If you want to get leaner, stronger and more fit with a sculpted body then you should practice resistance training. This form of exercise uses resistance in a way to specifically build muscle and strength. The resistance used for this type of training can include your own bodyweight, bands, free weights or machines. Resistance training is quickly becoming one of the most popular forms of exercise precisely because of how effective it is in relation to the amount of time that needs to be spent doing it. Just 2-3 days a week can produce pretty remarkable results for most people.
Although there are thousands of exercises that can be utilized for resistance training, it’s important to note that they aren’t all considered equal. To put it plainly, some resistance training exercises are extremely effective at producing results while other resistance training exercises produce little results. How do I define what would be considered “effective?” Exercises that build the most strength, muscle and speed up the metabolism the most for fat loss.

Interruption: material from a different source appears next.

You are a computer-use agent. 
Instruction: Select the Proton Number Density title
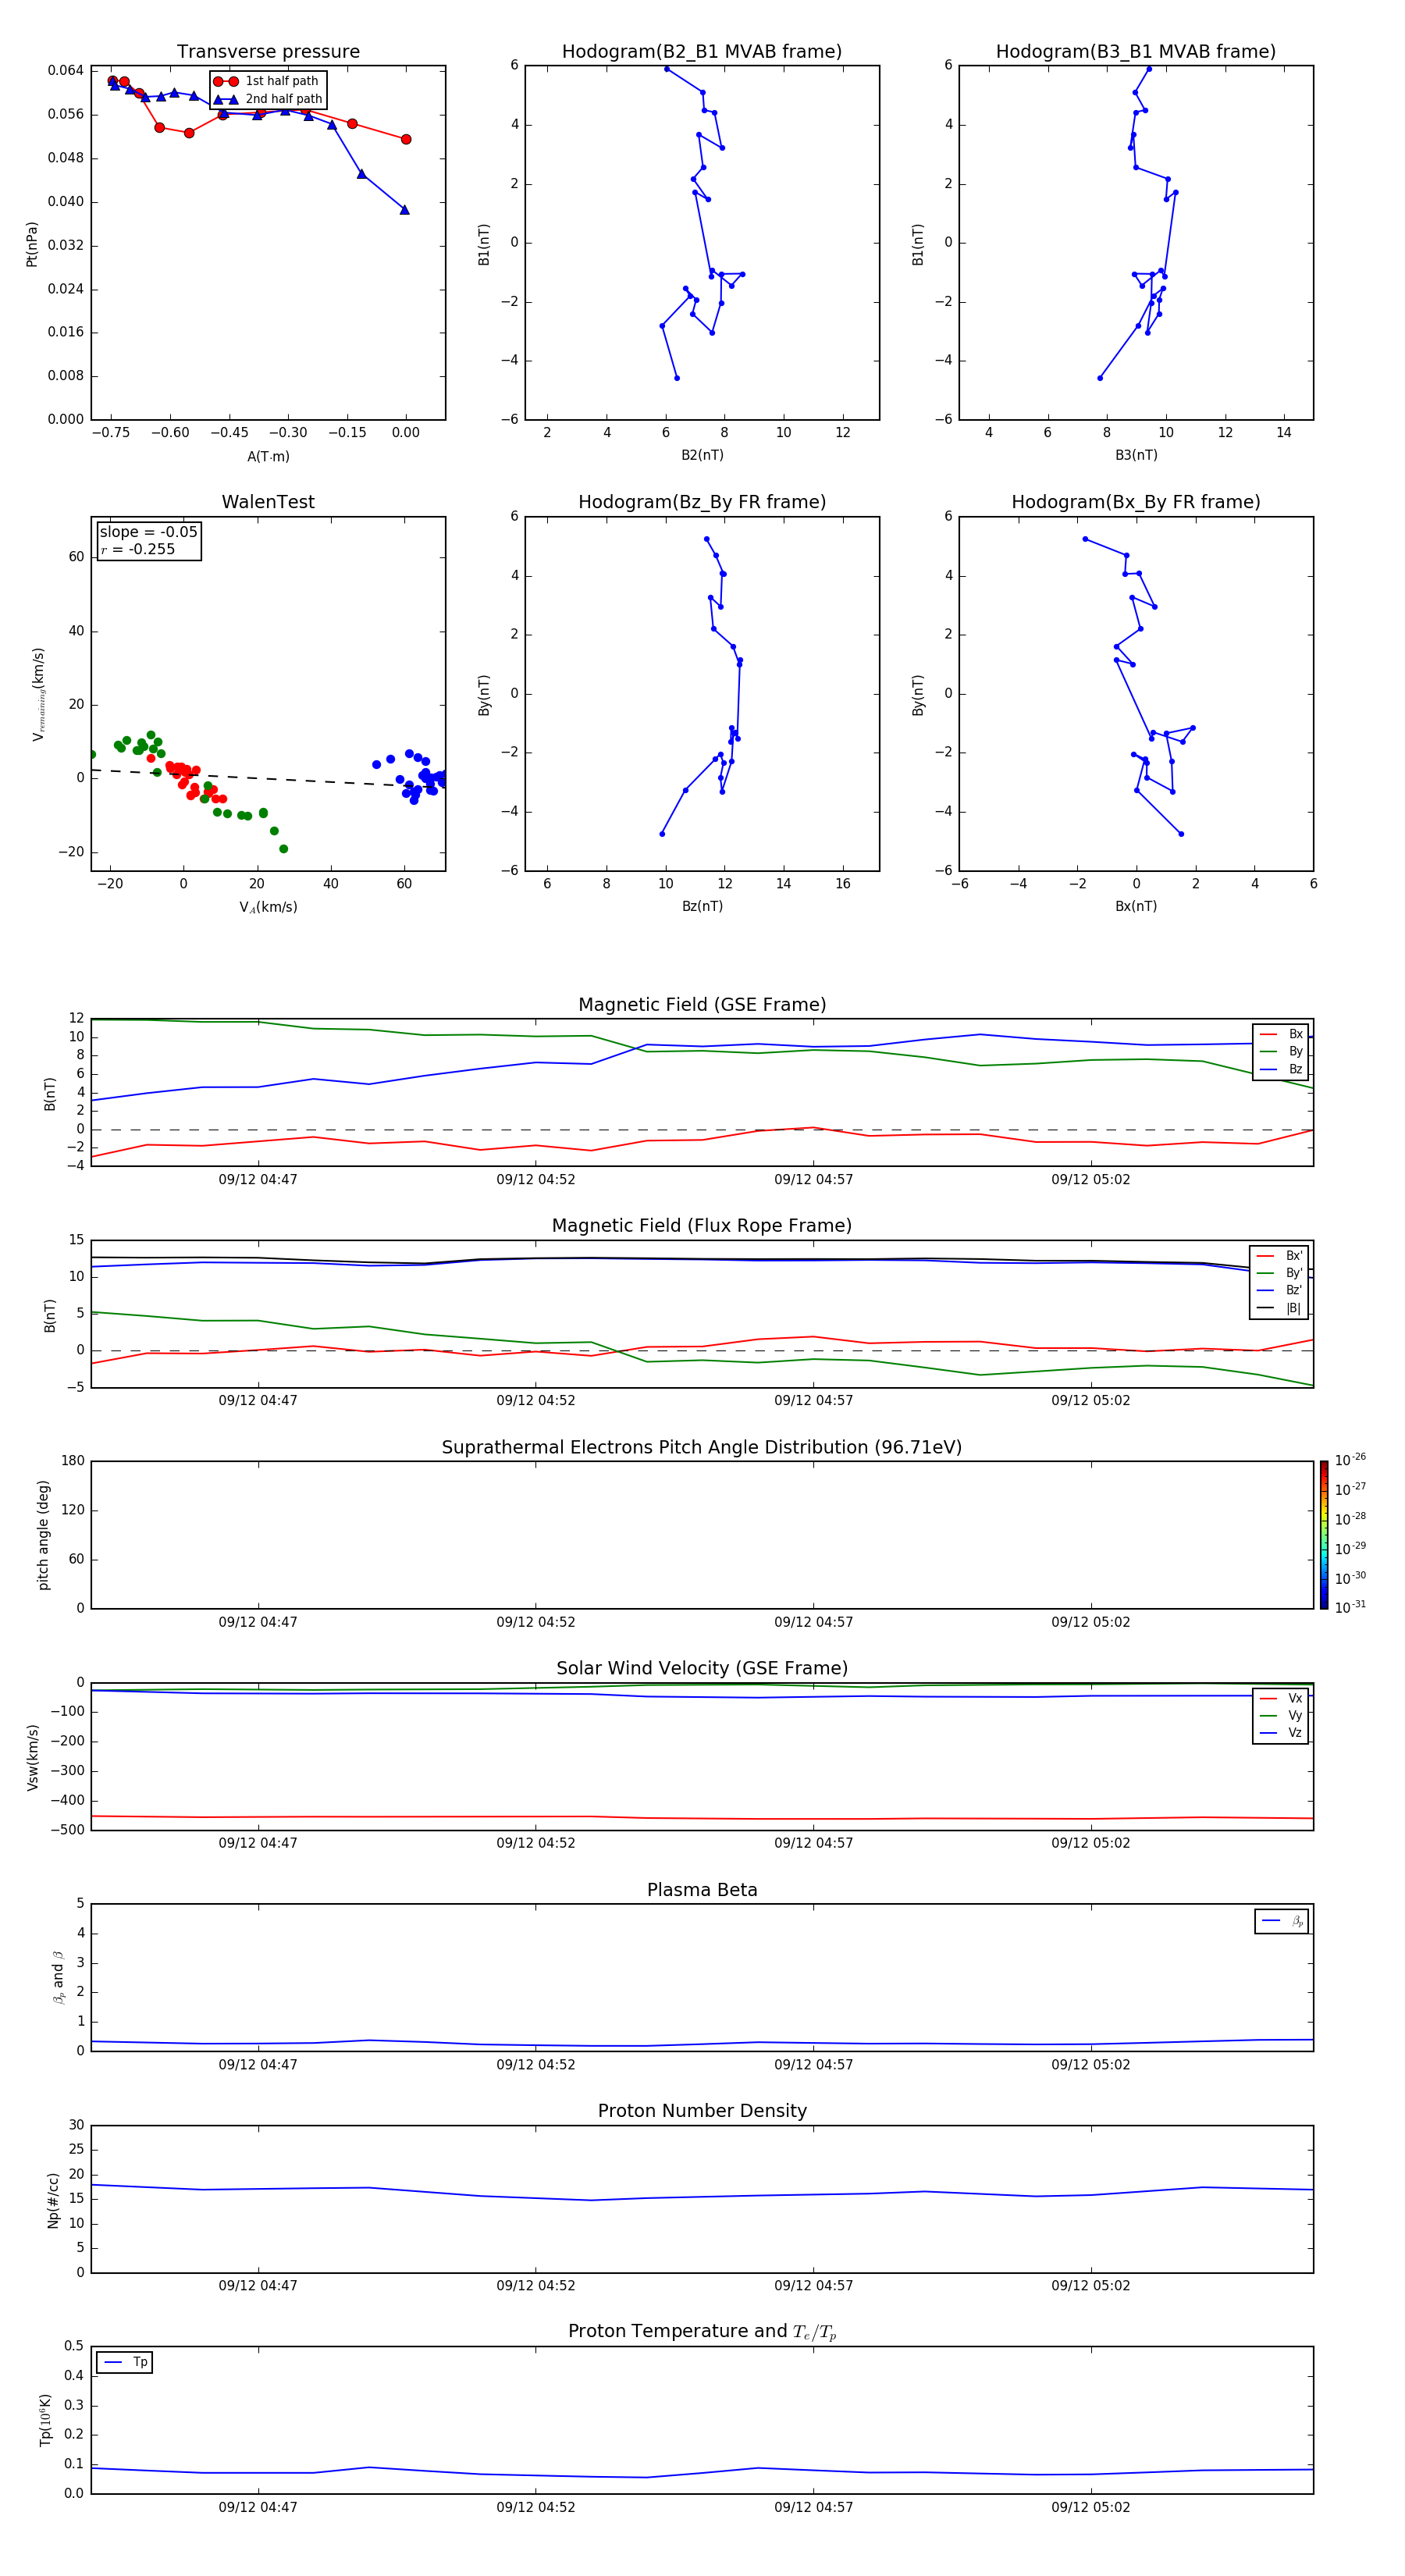coord(701,2111)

Below I list the top 5 most effective resistance training exercises anyone can and should do. If you are following a resistance training routine make sure to include them in your weekly routine. Before we continue its important to add that ALL resistance training exercises must be performed correctly with good form and technique and you need to have the required strength, mobility and stability to perform them safely. Never do an exercise you can’t perform safely.

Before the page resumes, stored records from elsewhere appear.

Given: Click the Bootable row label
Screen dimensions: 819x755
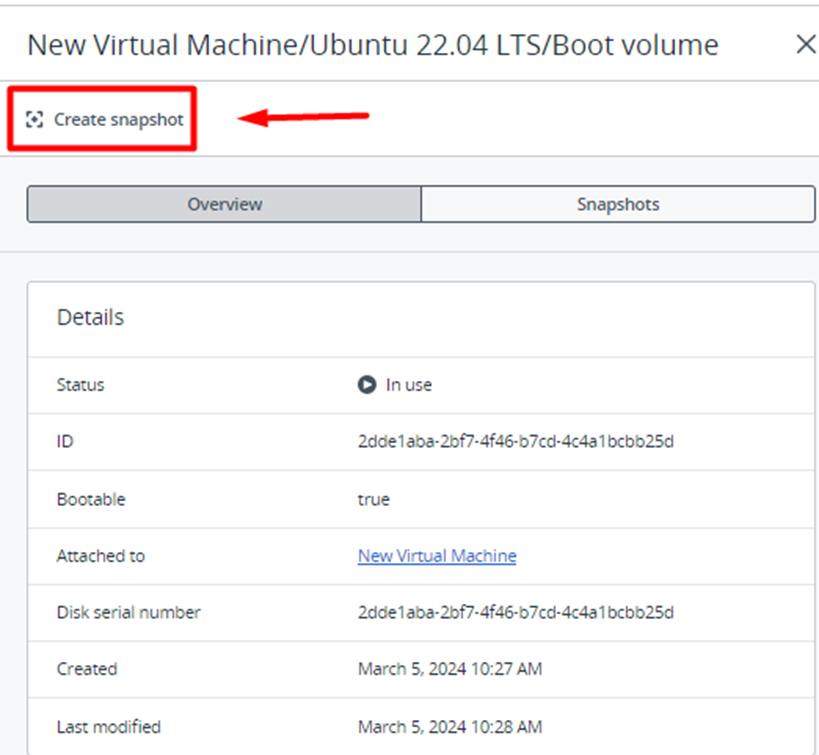Looking at the screenshot, I should point(91,499).
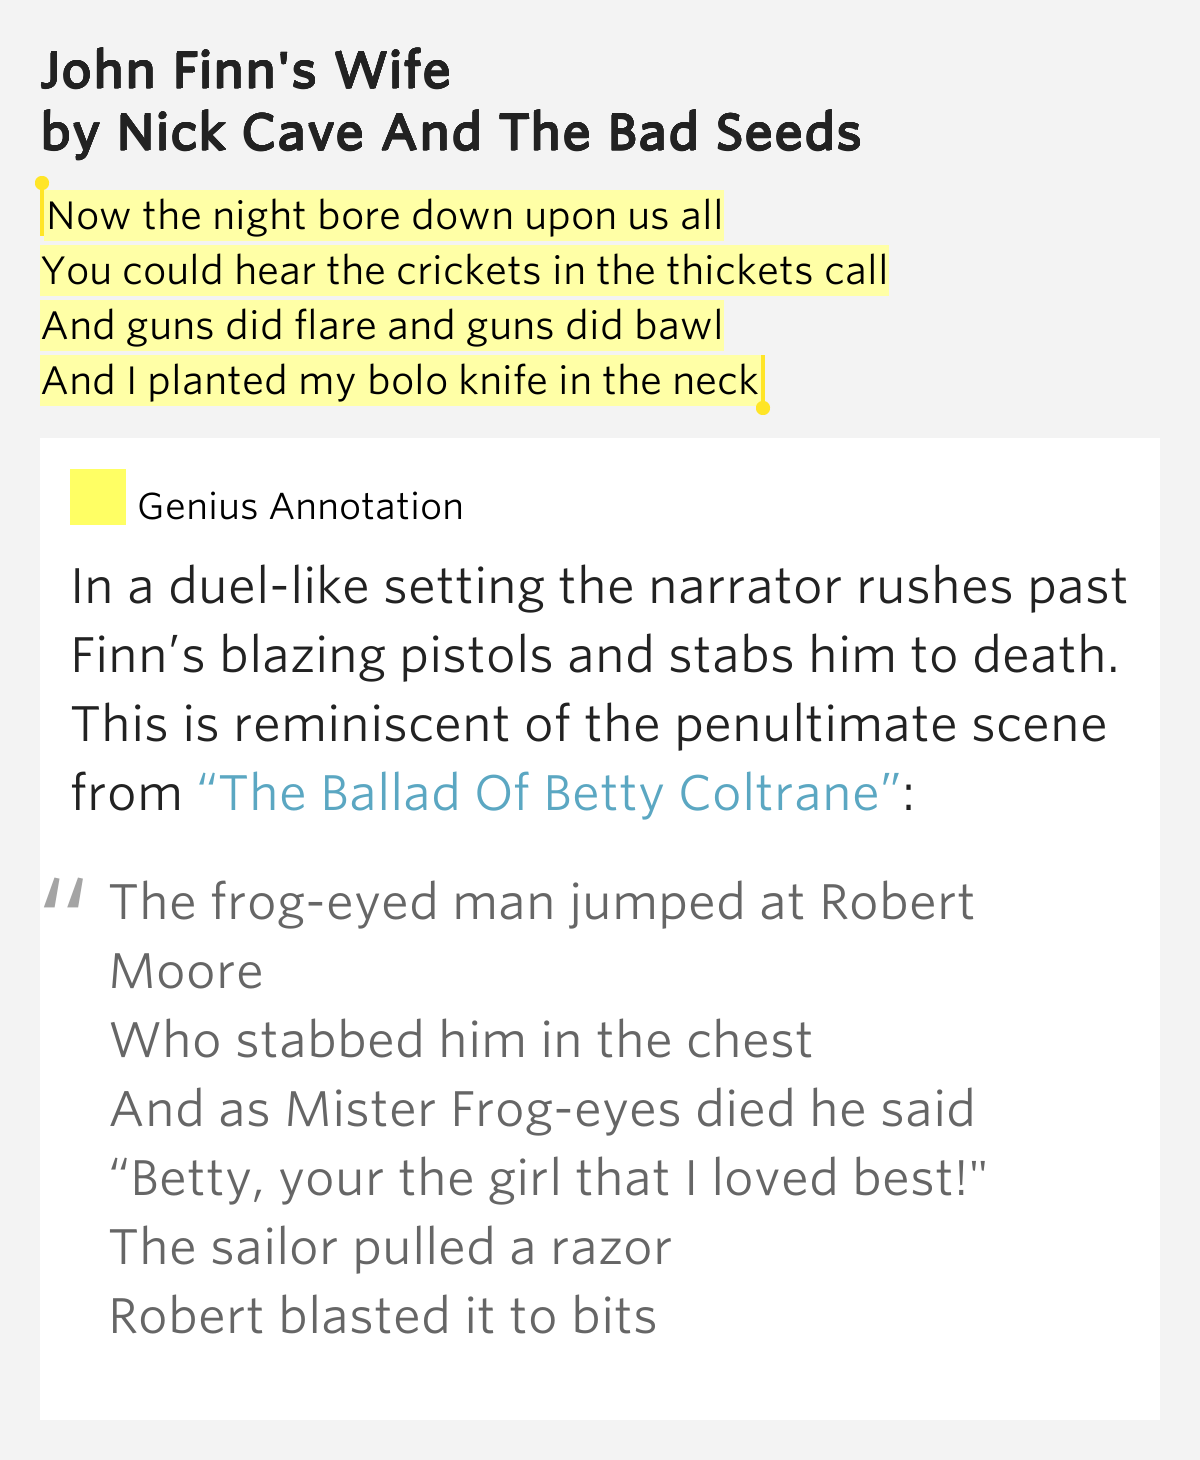
Task: Click "by Nick Cave And The Bad Seeds"
Action: pos(451,133)
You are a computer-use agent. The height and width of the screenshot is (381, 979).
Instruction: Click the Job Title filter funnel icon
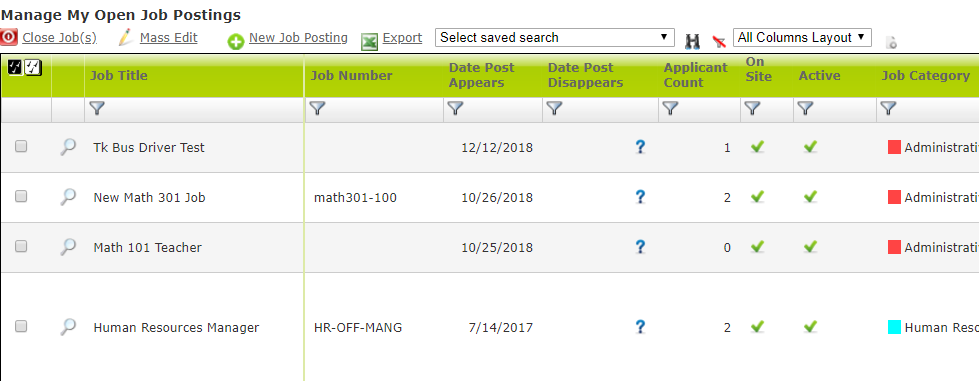(97, 109)
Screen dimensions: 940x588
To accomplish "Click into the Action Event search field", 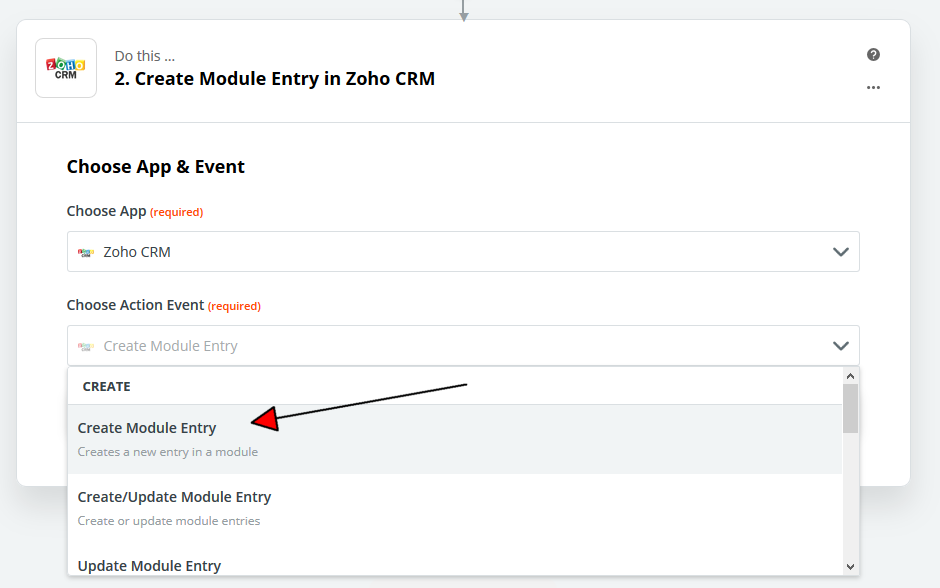I will pyautogui.click(x=450, y=346).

Squats, especially barbell squats, are known as “the king of all exercises” in strength circles for good reason. Done properly, squats build amazing lower body strength and muscle, they train the core to stabilize properly and they help with posture. There is no other traditional resistance training exercise that is as functional. This means the strength you gain from squats is easily carried over into your everyday life. People who practice squats regularly develop amazing glutes and legs along with strong lower back and core muscles. In men, studies have even shown that barbell squats cause testosterone to spike more than any other exercise.

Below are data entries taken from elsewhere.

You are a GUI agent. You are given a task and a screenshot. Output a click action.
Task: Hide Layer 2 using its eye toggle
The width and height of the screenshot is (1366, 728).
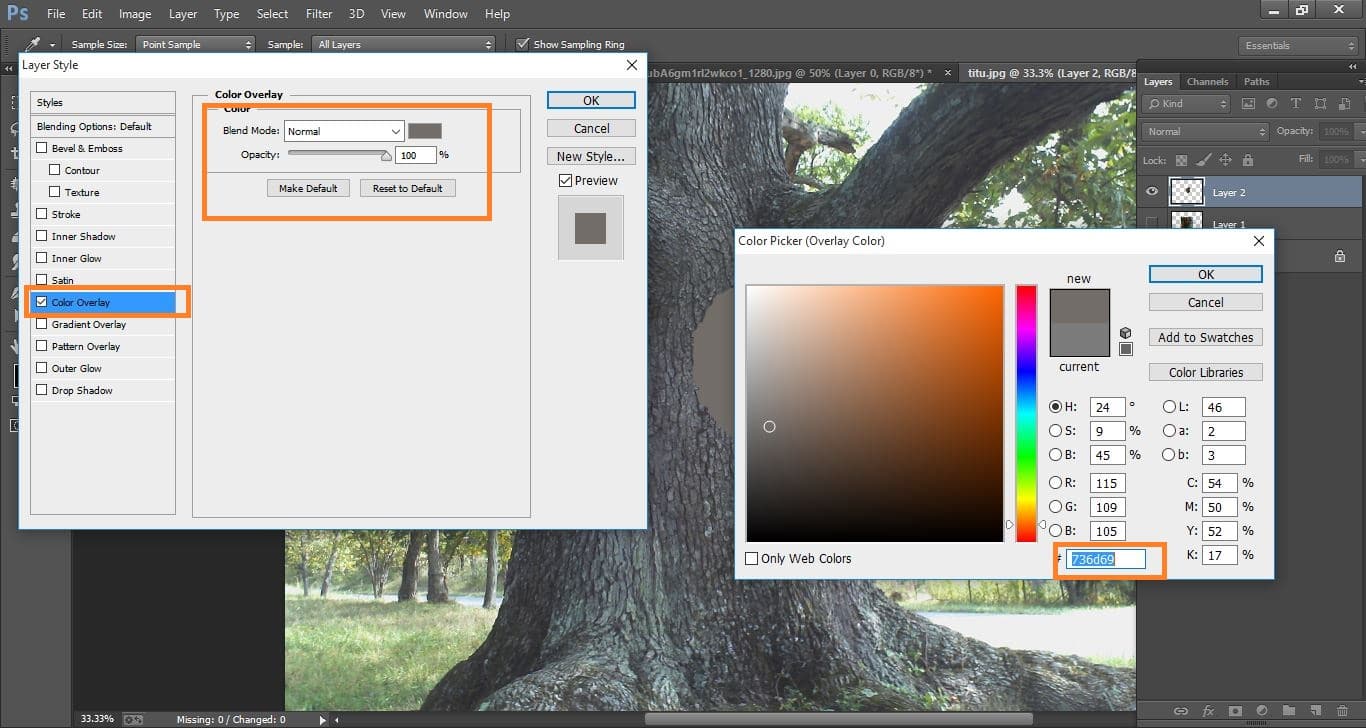tap(1151, 191)
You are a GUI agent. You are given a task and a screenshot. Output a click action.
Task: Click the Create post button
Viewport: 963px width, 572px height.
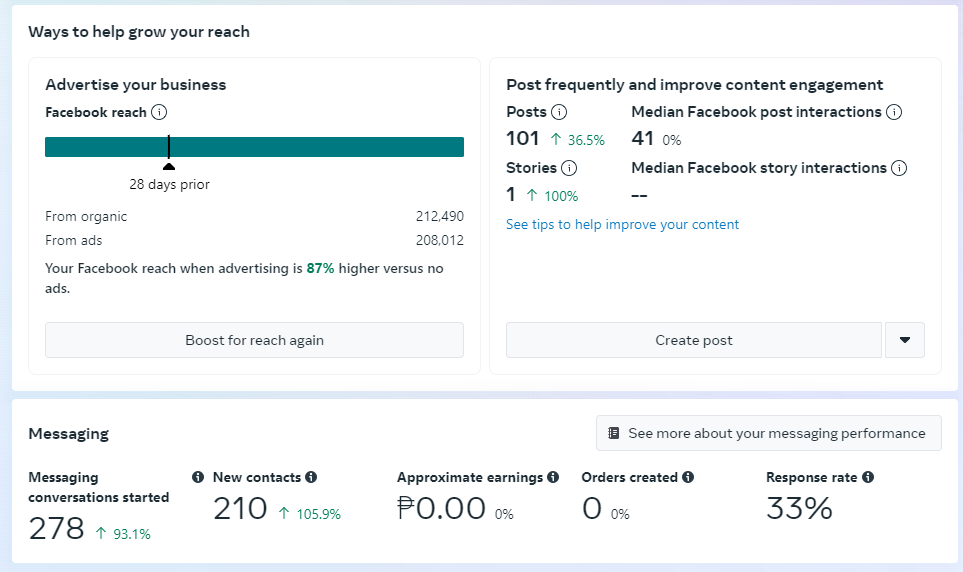(693, 340)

The deadlift activates most of the muscles of the entire body with special focus on the posterior chain. This group of muscles are all of the muscles of the backside of your body starting at your ankles and finishing all the way up to your neck. When practiced properly and frequently, deadlifts build an almost injury-proof lower back. Contrary to popular fear-based opinion, the deadlift is safe and effective for anyone so long as it is performed properly and by someone who is strong and stable enough to perform them.
Being able to fully extend your arms overhead without shoulder or neck pain is very important, especially as you get older. Overhead presses train this fundamental movement to become strong and stable. When done properly overhead presses develop the shoulders, triceps and the upper back along with some core tightening effects. Get good at proper overhead presses and your posture will also improve.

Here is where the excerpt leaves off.